[Dataset items]
──────
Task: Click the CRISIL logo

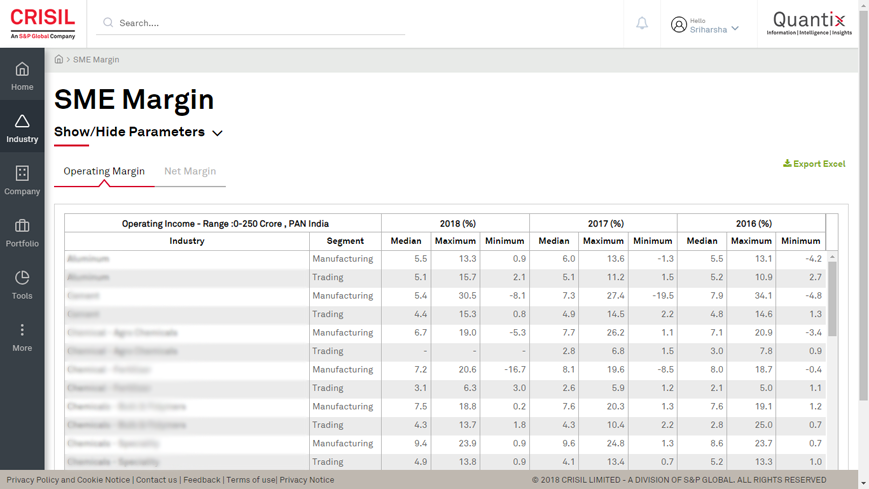Action: [43, 23]
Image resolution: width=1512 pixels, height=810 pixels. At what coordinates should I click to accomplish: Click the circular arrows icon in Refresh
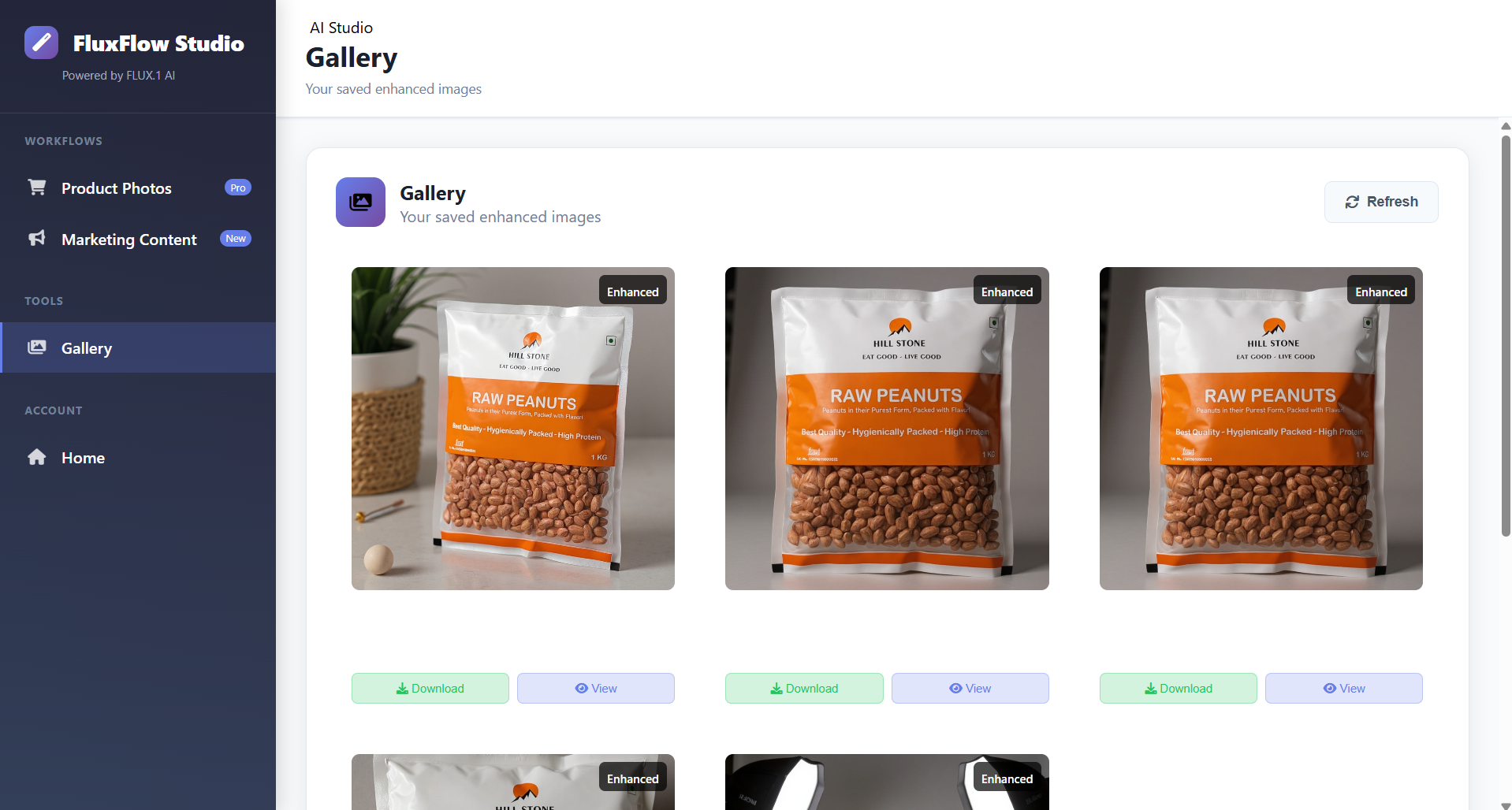[1352, 202]
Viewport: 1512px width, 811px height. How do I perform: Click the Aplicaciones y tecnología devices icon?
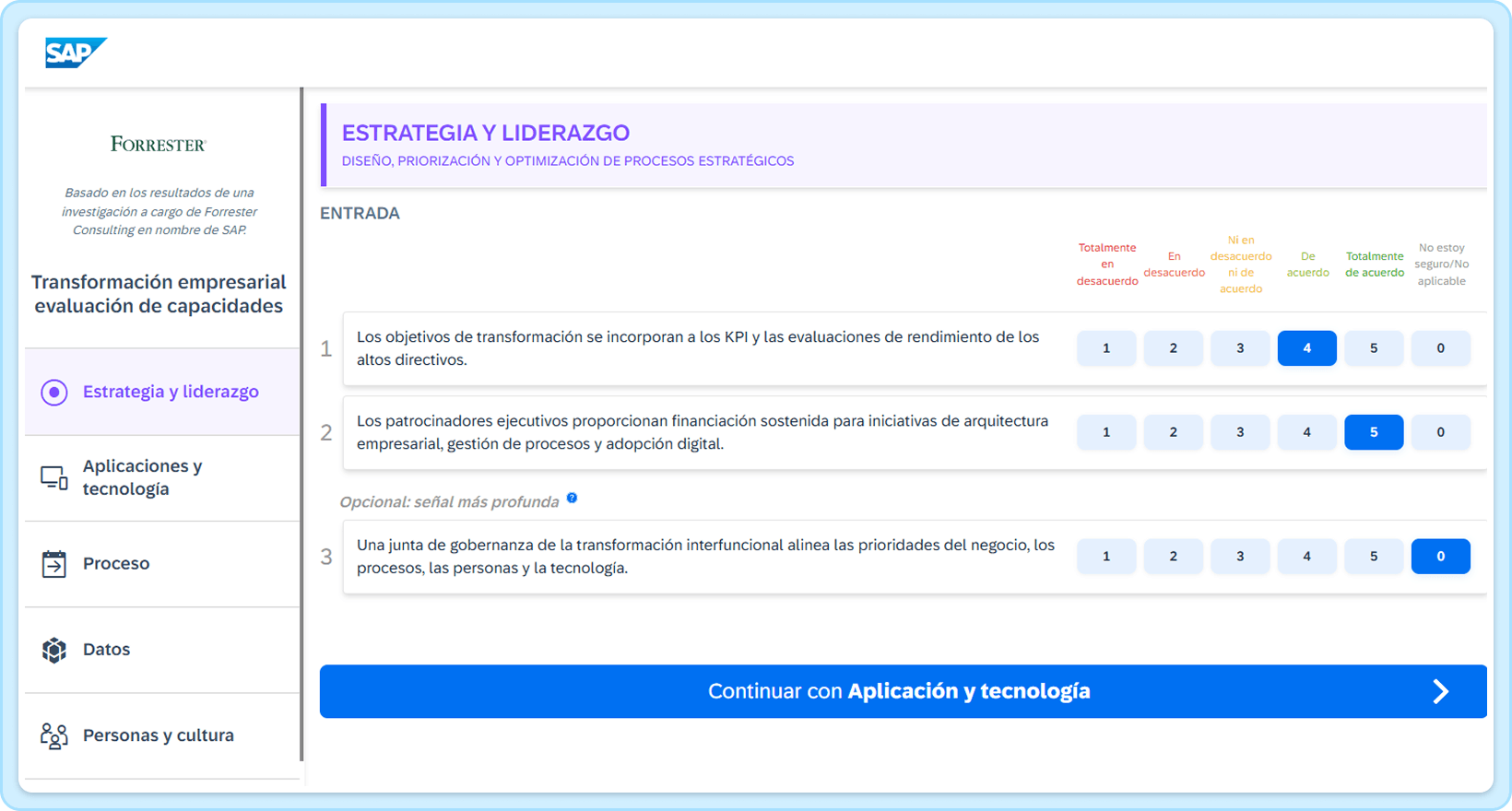click(x=54, y=477)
──────
-- Work to be completed --
In the records above, locate the line containing "Viewport: 1512px width, 811px", then copy exactly that line and every line after it through the end, omitting pictures.

-- Solution to the exercise --
Viewport: 1512px width, 811px height. How do I perform: Click the Aplicaciones y tecnología devices icon?
click(x=54, y=477)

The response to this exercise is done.